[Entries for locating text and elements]
========================================

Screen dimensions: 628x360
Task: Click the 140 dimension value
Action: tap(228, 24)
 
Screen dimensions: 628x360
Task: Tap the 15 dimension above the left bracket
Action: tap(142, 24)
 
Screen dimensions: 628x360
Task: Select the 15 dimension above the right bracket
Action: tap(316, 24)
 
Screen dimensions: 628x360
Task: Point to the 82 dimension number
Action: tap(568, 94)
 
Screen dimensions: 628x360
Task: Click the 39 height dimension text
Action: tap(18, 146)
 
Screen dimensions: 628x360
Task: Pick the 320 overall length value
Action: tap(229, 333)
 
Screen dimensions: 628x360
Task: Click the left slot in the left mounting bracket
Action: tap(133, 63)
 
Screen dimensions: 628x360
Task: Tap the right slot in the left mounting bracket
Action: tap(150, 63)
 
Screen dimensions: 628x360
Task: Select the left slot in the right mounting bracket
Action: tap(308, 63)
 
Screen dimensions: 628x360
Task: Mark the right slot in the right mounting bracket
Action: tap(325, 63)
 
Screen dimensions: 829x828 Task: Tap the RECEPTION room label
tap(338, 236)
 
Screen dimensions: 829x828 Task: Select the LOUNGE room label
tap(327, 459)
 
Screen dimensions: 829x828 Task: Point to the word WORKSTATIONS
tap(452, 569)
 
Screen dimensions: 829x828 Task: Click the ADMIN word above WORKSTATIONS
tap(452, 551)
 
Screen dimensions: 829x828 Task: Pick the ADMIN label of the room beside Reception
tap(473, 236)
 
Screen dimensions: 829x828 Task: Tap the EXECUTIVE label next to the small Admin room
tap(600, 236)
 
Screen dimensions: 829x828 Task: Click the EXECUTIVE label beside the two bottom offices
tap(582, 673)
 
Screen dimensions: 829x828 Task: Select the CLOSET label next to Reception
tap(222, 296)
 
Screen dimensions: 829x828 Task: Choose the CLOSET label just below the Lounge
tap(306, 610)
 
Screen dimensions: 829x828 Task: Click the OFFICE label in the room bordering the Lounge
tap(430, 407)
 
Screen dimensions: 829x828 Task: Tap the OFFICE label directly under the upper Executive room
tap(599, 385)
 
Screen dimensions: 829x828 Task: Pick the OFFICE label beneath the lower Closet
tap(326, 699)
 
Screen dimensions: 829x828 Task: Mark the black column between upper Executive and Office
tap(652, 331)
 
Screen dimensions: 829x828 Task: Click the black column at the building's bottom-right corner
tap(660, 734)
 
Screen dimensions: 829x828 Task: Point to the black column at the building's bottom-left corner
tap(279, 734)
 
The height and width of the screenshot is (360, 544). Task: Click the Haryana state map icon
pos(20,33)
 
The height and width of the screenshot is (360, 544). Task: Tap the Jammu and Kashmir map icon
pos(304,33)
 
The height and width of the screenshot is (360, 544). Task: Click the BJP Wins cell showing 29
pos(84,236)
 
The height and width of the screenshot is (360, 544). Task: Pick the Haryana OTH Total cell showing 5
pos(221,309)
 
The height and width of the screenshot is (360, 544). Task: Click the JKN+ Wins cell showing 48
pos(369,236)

========================================

Duplicate every item above, line for line, with no changes.

Screen dimensions: 628x360
Task: Click the 140 dimension value
Action: tap(228, 24)
 
Screen dimensions: 628x360
Task: Tap the 15 dimension above the left bracket
Action: tap(142, 24)
 
Screen dimensions: 628x360
Task: Select the 15 dimension above the right bracket
Action: tap(316, 24)
 
Screen dimensions: 628x360
Task: Point to the 82 dimension number
Action: tap(568, 94)
 
Screen dimensions: 628x360
Task: Click the 39 height dimension text
Action: tap(18, 146)
 
Screen dimensions: 628x360
Task: Pick the 320 overall length value
Action: tap(229, 333)
 
Screen dimensions: 628x360
Task: Click the left slot in the left mounting bracket
Action: tap(133, 63)
 
Screen dimensions: 628x360
Task: Tap the right slot in the left mounting bracket
Action: tap(150, 63)
 
Screen dimensions: 628x360
Task: Select the left slot in the right mounting bracket
Action: tap(308, 63)
 
Screen dimensions: 628x360
Task: Mark the right slot in the right mounting bracket
Action: tap(325, 63)
 
Screen dimensions: 829x828 Task: Tap the RECEPTION room label
tap(338, 236)
 
Screen dimensions: 829x828 Task: Select the LOUNGE room label
tap(327, 459)
 
Screen dimensions: 829x828 Task: Point to the word WORKSTATIONS
tap(452, 569)
 
Screen dimensions: 829x828 Task: Click the ADMIN word above WORKSTATIONS
tap(452, 551)
 
Screen dimensions: 829x828 Task: Pick the ADMIN label of the room beside Reception
tap(473, 236)
 
Screen dimensions: 829x828 Task: Tap the EXECUTIVE label next to the small Admin room
tap(600, 236)
 
Screen dimensions: 829x828 Task: Click the EXECUTIVE label beside the two bottom offices
tap(582, 673)
 
Screen dimensions: 829x828 Task: Select the CLOSET label next to Reception
tap(222, 296)
 
Screen dimensions: 829x828 Task: Choose the CLOSET label just below the Lounge
tap(306, 610)
 
Screen dimensions: 829x828 Task: Click the OFFICE label in the room bordering the Lounge
tap(430, 407)
 
Screen dimensions: 829x828 Task: Tap the OFFICE label directly under the upper Executive room
tap(599, 385)
 
Screen dimensions: 829x828 Task: Pick the OFFICE label beneath the lower Closet
tap(326, 699)
 
Screen dimensions: 829x828 Task: Mark the black column between upper Executive and Office
tap(652, 331)
 
Screen dimensions: 829x828 Task: Click the black column at the building's bottom-right corner
tap(660, 734)
 
Screen dimensions: 829x828 Task: Point to the black column at the building's bottom-left corner
tap(279, 734)
 
The height and width of the screenshot is (360, 544). Task: Click the Haryana state map icon
pos(20,33)
 
The height and width of the screenshot is (360, 544). Task: Tap the Jammu and Kashmir map icon
pos(304,33)
 
The height and width of the screenshot is (360, 544). Task: Click the BJP Wins cell showing 29
pos(84,236)
 
The height and width of the screenshot is (360, 544). Task: Pick the Haryana OTH Total cell showing 5
pos(221,309)
 
The height and width of the screenshot is (360, 544). Task: Click the JKN+ Wins cell showing 48
pos(369,236)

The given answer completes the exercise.